Conceptual model of the relationship between pain and performance. Three general hypotheses can be tested to evaluate this model: I. Pain ratings or other indices of pain experience are reduced by unrelated, concurrent, cognitive demand; II. cognitive performance is reduced by concurrent pain; III. A negative relationship exists between trial-by-trial fluctuations of performance and pain, even within a given heat level.

Fig. 2

Timeline of single trial.

Fig. 3

The effect of task demand on pain. Error bars reflect within-subject standard error computed using pooled variance from the Participant × Performance and Participant × Performance × Heat Level interactions [47].

Fig. 4

The effect of heat level on performance.
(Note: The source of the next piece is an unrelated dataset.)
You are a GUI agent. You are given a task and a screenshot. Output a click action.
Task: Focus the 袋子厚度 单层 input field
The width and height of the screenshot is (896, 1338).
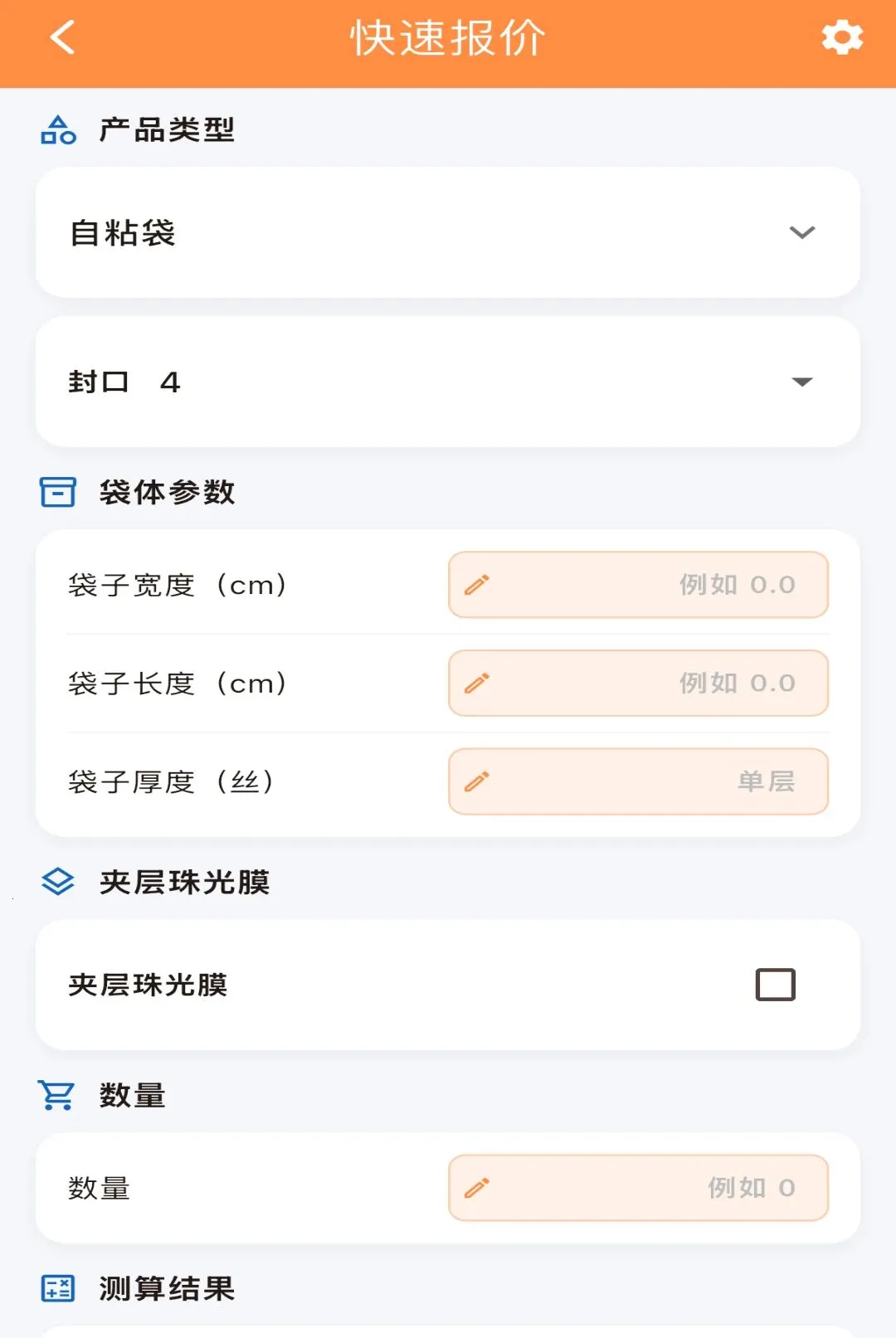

Error bars reflect within-subject standard error of the Participant × Heat Level interaction. The mean within-subject standard deviations of A were .14, .14, and .16 for low, medium, and high levels of heat, respectively.

Fig. 5

The relationship between pain and performance. For visualization, performance data were binned into quintiles based on pain ratings.

Fig. 6

Summary of mediation results for Working Memory Load trials. A first mediation analysis assessed whether Pain (M₁) mediated the relationship between Heat level (X₁) and Performance (Y₁): a₁: the relationship between Heat Level and Pain; b₁: the relationship between Pain and Performance, controlling for Heat Level; c₁: the observed relationship between Heat level and Performance; c′₁: the relationship between Heat Level and Performance, controlling for a₁ and b₁. A second mediation analysis assessed whether trial-by-trial fluctuations in Performance (M₂) mediated the relationship between Heat Level (X₂) and Pain (Y₂): a₂: the relationship between Heat Level and Performance; b₂: the relationship between Performance and Pain, controlling for Heat Level; c₂: the observed relationship between Heat Level and Pain; c′₂: the relationship between Heat Level and Pain, controlling for a₂ and b₂. * p< .05. **p< .001.